Gathoni, however, was determined to complete her education.
“If I had decided to get married, I guess life would have been unbearable,” she said. “I hadn’t totally lost hope in securing an education to save my family from poverty.”
When Gathoni’s baby turned one, her father brought a goat to Laikipia’s Ilpolei Secondary School to pay for her re-entry.
Instead of accepting the goat, Gathoni’s headteacher enrolled her in Jielimishe – Swahili for “educate yourself” – a program to encourage girls from deprived communities in the East African country to stay in school.
In 1994, Kenya introduced a “return to school” policy for teenage mothers as a way of ensuring more girls finish their education, but implementation has been lax.
Despite free primary education being introduced in Kenya more than a decade ago, many students still drop out of school because their families cannot afford uniforms, books and admission fees.
Almost six out of 10 students who start primary school do not complete secondary school, government figures show.
Girls are often disadvantaged because many communities prioritize boys’ education. Menstruating girls may skip lessons because of a lack of toilets and sanitary towels.
But research shows that girls who are allowed to complete secondary schooling, are likely to earn more, and have fewer unwanted pregnancies and healthier children.
In Gathoni’s home county of Laikipia, a stunning region of thorn trees and grasslands, 48 percent of girls are in school compared with 52 percent of boys, according to a survey commissioned by Jielimishe.
Its mission is to identify 10,050 girls in Laikipia, neighboring Meru county, and Mombasa on the coast, who need the most help and cover their school fees, textbooks, uniforms and sanitary towels.
Since the project started in June 2014, more than 300 girls have gone back to school.

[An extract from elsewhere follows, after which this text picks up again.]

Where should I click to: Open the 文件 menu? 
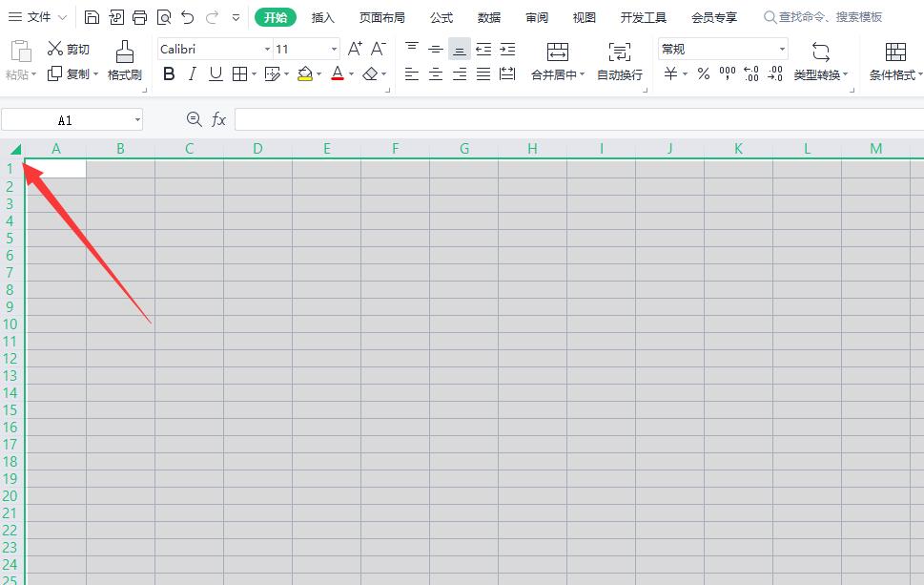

Another key component of the two-and-a-half year program, funded by the British government, is to convince local communities that keeping girls in school – rather than marrying them off for dowry – is in their best interest.
“Due to the intense and targeted community interventions, the communities are gradually becoming responsive of girls’ education,” director of the project, Mike Mutungi, told the Thomson Reuters Foundation.
It is one of several initiatives across the country.
In 2014, the U.S.-based Population Council set up a three-year project to expand access to secondary school education for teenage mothers in western Kenya.
It has also sponsored a radio soap opera focused on an out-of-school teenage mother to get people talking about the issue.
There are still challenges – even for the Jielimishe girls.
Jielimishe program manager Dennis Ratemo said some young mothers struggled to find childcare while they attended class. He also said four girls had dropped out of school in 2015 to take care of their babies – out of 356 who had returned to school since 2014.
“In the past I struggled a lot to get the basics to keep me in school, but that’s history now,” Gathoni said.